Start of Rows

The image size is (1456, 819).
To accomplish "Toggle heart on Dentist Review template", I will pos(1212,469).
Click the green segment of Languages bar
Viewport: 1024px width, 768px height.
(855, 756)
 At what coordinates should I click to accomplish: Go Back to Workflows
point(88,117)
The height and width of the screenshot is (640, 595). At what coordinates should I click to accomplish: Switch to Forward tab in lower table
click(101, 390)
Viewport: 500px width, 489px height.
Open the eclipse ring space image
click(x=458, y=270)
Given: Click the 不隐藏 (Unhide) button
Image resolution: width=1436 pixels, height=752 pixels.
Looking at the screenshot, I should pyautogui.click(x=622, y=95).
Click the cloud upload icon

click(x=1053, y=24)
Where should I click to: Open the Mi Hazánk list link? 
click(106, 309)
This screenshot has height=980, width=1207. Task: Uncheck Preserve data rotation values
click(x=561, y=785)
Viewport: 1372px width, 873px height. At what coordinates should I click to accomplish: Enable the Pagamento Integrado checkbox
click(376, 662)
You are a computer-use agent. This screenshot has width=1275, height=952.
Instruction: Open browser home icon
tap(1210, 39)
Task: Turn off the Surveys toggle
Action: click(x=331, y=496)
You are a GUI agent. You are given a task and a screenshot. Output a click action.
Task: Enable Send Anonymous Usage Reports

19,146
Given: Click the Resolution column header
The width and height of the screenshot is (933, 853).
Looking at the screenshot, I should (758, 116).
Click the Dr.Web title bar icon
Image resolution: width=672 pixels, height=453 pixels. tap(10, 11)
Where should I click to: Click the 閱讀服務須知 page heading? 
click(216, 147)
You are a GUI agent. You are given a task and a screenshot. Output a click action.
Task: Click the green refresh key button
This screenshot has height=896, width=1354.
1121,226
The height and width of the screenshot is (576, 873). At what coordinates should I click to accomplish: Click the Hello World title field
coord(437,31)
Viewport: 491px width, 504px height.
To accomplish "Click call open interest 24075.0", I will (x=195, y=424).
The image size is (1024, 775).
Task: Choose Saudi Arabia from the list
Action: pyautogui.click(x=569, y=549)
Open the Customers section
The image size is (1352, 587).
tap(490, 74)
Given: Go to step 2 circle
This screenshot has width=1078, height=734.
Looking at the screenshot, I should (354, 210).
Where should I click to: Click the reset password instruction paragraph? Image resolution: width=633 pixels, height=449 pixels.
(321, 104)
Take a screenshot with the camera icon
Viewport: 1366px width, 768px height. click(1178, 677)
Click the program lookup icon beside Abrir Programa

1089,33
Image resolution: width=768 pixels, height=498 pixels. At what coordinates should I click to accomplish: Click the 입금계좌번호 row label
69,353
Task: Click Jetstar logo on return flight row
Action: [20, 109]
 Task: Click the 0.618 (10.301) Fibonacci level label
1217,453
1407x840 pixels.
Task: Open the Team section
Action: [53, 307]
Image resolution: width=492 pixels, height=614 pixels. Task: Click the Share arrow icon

End of Rows

Please convert the stretch of rows from the line containing "The height and width of the screenshot is (640, 595)." through the line containing "click(216, 147)" into a JSON list of strings, one string per line, skipping blank lines.

[
  "The height and width of the screenshot is (640, 595). At what coordinates should I click to accomplish: Switch to Forward tab in lower table",
  "click(101, 390)",
  "Viewport: 500px width, 489px height.",
  "Open the eclipse ring space image",
  "click(x=458, y=270)",
  "Given: Click the 不隐藏 (Unhide) button",
  "Image resolution: width=1436 pixels, height=752 pixels.",
  "Looking at the screenshot, I should pyautogui.click(x=622, y=95).",
  "Click the cloud upload icon",
  "click(x=1053, y=24)",
  "Where should I click to: Open the Mi Hazánk list link? ",
  "click(106, 309)",
  "This screenshot has height=980, width=1207. Task: Uncheck Preserve data rotation values",
  "click(x=561, y=785)",
  "Viewport: 1372px width, 873px height. At what coordinates should I click to accomplish: Enable the Pagamento Integrado checkbox",
  "click(376, 662)",
  "You are a computer-use agent. This screenshot has width=1275, height=952.",
  "Instruction: Open browser home icon",
  "tap(1210, 39)",
  "Task: Turn off the Surveys toggle",
  "Action: click(x=331, y=496)",
  "You are a GUI agent. You are given a task and a screenshot. Output a click action.",
  "Task: Enable Send Anonymous Usage Reports",
  "19,146",
  "Given: Click the Resolution column header",
  "The width and height of the screenshot is (933, 853).",
  "Looking at the screenshot, I should (758, 116).",
  "Click the Dr.Web title bar icon",
  "Image resolution: width=672 pixels, height=453 pixels. tap(10, 11)",
  "Where should I click to: Click the 閱讀服務須知 page heading? ",
  "click(216, 147)"
]